# Feel like a little part of me dies with each BFN



## Specky77 (Aug 5, 2004)

Hi ladies

I've recently had my 8th bfn and just don't know how to pull myself together. I took a week off from work to get over it. Went back Tuesday and spent half the day in tears. Yesterday I just couldn't chat to anyone too scared of crying again. But the last two nights I've come home, dh has been at work, and I've literally just sat here sobbing all night. Today I've woken up in such a state that I've emailed work and said I can't come in because basically I can't stop crying, not sure how that's gonna go down to be honest. I just feel so miserable all the time. I'm not sure whether to go see my gp, can't see that being any help to be honest but I just hate feeling the way I do. We have a wedding to go to Saturday and if I'm honest I'd prefer not to go, I'm sick of putting a happy face on when I feel so broken hearted. 

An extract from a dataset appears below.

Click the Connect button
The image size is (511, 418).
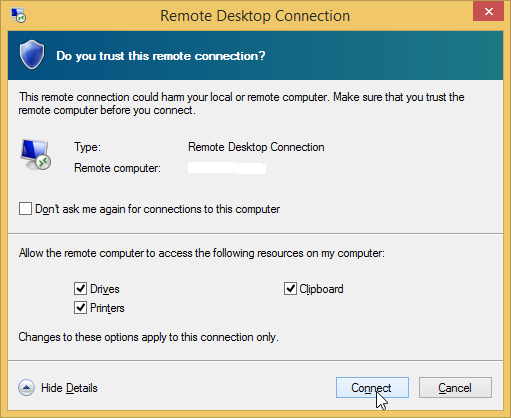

I think I'm starting to panic that the end of the road is getting nearer for us, it doesn't seem to bother dh half as much as it does me, sometimes I really resent him for being able to carry on as normal. 

Sorry for the winge. 

Xx


----------



## lil stephy (Oct 1, 2009)

awww hun i didnt want to read and run u sound so sad     have u tryed talkin to ur dh about how u r feelin? i would also go to the docs or maybe c a counsellor that might help u hun, what bout ur friends and family?

i really hope u get through this its not an easy road at the best of times, i wish u all the best and hope u become a mummy how ever u get there      xx


----------



## Seachest (Mar 31, 2008)

Hi Specky, I'm so so sorry to hear about all your disappointments since you have been TTC.

You sound in a terrible state and I know you feel helpless about what has happened but you WILL begin to feel better soon. Do you have any close friends that you can talk to and cry openly? Is there anything you can do today to distract yourself as I know the worse thing I can do when I am feeling low about TTC is spending hours on the internet searching for answers to 'why me', 'how can I improve my chances', 'what did other people do'...it actually makes me feel worse in some ways as I never get any answers. Hopefully it's a sunny day where you are so why not don your sunglasses and sit in the garden and read a good book, or go for a walk with your ipod in or meet a friend for lunch.  I know these are all short term options for how you are feeling today but perhaps it may work to help distract you for a while until hubby gets home.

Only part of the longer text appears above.